### TRECHO SELECIONADO
^^^^^^^^
Segundo Lula, Jair Bolsonaro deve “assumir a responsabilidade” pelo tarifaço, pois o filho 03 do ex-presidente, o deputado federal licenciado Eduardo Bolsonaro (PL-SP), está nos EUA para “fazer a cabeça de Trump”. “O ex-presidente da República deveria assumir a responsabilidade, porque ele está concordando com a taxação do Trump ao Brasil. Foi o filho dele quem foi lá fazer a cabeça do Trump, que começa uma carta tentando fazer um julgamento de um processo que está na mão da Suprema Corte”, disse.

Para Lula, nas relações exteriores, ideologia não entra. “Converso com o presidente do país, seja ele quem for. Ele foi eleito pelo povo e precisa conversar. Agora, eu não tenho nada para conversar com o Trump. Aliás, ele não dá motivo para que a gente tenha algo para conversar. Temos tempo para ouvir os empresários, a OMC, outros países. E quando chegar o momento, que for necessário, não terei nenhum problema de pegar o telefone e ligar, correndo o risco de ele, de forma mal-educada, não me atender”, ironizou.

Além de defender o STF, o presidente disse que, no Brasil, da mesma forma como Bolsonaro, Trump seria julgado por ter incentivado a invasão do Capitólio, em 2021.

“Não dá para aceitar o presidente de um país importante como os Estados Unidos em uma carta para mim, publicada em um site, avocar o fim da ‘caças às bruxas’, em defesa para um ex-presidente que tentou dar um golpe neste país. Ele (Bolsonaro) não tentou dar um golpe: tentou preparar a minha morte, a morte do presidente do Tribunal Superior Eleitoral, à época o Alexandre Monais, a morte do vice-presidente (eleito Geraldo Alckmin). Quem vai ser julgado não é o cidadão Bolsonaro. Quem vai ser julgado são os autos do processo. Se ele tiver razão, será absolvido. Se não tiver, será condenado e preso. É assim que funciona a Justiça no Brasil. Aqui, é para todos, de verdade. Doa a quem doer”, afirmou.
^^^^^^^^
### DADOS FORNECIDOS
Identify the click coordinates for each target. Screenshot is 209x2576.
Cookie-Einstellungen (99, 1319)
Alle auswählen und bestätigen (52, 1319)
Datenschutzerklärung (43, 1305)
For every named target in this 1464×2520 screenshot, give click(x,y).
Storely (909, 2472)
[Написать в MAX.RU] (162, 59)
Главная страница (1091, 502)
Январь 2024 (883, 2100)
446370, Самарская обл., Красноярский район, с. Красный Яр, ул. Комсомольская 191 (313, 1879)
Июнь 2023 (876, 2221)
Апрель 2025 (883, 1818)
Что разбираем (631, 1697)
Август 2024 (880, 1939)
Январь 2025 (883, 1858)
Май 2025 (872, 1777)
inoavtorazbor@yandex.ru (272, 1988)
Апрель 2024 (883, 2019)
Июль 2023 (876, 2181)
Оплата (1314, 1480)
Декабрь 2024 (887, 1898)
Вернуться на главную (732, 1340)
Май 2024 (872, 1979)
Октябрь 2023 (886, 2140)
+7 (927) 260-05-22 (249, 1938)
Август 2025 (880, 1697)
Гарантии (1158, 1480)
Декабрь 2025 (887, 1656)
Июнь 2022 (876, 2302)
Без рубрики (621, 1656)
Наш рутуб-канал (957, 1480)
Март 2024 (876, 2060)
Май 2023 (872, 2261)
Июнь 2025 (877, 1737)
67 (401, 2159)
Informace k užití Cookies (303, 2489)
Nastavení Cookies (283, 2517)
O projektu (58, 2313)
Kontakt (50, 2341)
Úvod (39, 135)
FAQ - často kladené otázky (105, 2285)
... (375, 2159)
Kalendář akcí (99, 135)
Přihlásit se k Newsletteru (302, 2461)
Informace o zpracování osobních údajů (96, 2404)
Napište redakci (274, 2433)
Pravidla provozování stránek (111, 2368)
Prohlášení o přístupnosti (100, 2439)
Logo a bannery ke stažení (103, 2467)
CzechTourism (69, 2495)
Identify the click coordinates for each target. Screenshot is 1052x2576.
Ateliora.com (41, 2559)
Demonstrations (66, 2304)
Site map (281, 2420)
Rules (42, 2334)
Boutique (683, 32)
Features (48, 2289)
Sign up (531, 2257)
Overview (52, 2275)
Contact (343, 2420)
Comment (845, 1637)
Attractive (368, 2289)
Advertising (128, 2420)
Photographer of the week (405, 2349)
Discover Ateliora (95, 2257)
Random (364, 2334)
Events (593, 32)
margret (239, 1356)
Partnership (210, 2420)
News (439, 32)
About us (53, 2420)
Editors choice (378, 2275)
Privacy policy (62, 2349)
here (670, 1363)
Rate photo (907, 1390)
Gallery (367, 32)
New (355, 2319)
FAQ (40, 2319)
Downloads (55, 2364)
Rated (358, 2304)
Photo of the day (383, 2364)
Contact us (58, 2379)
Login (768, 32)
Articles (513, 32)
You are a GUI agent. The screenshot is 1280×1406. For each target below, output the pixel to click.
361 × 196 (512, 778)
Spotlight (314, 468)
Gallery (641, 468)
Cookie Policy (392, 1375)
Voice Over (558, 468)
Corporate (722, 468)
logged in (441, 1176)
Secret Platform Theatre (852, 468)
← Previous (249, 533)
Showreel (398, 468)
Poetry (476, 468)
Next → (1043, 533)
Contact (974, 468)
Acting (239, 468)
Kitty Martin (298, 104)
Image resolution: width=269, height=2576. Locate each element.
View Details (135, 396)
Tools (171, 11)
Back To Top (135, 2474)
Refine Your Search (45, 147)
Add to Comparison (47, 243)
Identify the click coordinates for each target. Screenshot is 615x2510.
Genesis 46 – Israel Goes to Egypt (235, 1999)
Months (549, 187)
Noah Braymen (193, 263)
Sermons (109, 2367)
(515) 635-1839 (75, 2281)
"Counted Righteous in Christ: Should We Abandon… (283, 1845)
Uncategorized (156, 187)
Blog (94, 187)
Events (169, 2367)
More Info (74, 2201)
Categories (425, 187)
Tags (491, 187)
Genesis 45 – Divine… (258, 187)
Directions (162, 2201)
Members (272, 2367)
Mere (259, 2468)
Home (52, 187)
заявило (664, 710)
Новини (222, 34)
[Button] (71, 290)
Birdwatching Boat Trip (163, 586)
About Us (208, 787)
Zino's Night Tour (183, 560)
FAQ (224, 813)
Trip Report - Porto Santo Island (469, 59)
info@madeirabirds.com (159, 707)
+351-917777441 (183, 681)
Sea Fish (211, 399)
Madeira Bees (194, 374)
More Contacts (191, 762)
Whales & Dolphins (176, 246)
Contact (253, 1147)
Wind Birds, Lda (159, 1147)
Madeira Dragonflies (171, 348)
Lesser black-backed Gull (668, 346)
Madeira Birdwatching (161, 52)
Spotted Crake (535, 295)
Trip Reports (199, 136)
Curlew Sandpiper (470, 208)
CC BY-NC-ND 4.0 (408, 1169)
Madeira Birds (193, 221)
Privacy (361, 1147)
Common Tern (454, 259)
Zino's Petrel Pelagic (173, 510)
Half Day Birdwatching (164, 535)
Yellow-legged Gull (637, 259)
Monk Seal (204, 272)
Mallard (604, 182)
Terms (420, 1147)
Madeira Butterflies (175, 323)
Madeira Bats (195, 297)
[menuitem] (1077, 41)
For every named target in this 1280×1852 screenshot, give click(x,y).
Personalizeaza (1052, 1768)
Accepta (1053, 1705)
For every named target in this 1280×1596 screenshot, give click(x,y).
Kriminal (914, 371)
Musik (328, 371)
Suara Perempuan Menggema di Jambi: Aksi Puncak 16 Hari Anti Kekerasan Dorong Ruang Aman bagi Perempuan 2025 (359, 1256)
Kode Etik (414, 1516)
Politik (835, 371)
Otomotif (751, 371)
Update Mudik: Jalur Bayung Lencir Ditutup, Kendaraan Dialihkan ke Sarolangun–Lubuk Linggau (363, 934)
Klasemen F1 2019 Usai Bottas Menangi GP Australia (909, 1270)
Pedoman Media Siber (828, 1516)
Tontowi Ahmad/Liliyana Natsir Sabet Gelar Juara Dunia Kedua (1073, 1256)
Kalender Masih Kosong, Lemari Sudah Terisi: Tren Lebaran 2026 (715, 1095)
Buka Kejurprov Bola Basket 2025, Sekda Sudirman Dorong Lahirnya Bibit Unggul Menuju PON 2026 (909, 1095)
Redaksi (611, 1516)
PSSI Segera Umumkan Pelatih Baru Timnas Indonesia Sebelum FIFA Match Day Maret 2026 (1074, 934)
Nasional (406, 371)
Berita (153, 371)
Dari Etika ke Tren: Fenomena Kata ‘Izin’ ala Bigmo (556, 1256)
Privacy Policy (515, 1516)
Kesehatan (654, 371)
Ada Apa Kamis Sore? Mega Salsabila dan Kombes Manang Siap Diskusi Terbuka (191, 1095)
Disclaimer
^^^^^^^^
### LISTA DE TAREFAS
(1) Reproduza o trecho selecionado entre "Para Lula, nas" e "Capitólio, em 2021.", inclusive.
(2) Segundo o trecho selecionado, em que ano ocorreu a invasão do Capitólio pela qual, de acordo com Lula, Trump seria julgado no Brasil?
As entradas não são necessárias para realizar as tarefas.

### EXERCÍCIOS RESOLVIDOS
(1)
Para Lula, nas relações exteriores, ideologia não entra. “Converso com o presidente do país, seja ele quem for. Ele foi eleito pelo povo e precisa conversar. Agora, eu não tenho nada para conversar com o Trump. Aliás, ele não dá motivo para que a gente tenha algo para conversar. Temos tempo para ouvir os empresários, a OMC, outros países. E quando chegar o momento, que for necessário, não terei nenhum problema de pegar o telefone e ligar, correndo o risco de ele, de forma mal-educada, não me atender”, ironizou.

Além de defender o STF, o presidente disse que, no Brasil, da mesma forma como Bolsonaro, Trump seria julgado por ter incentivado a invasão do Capitólio, em 2021.

(2) Em 2021.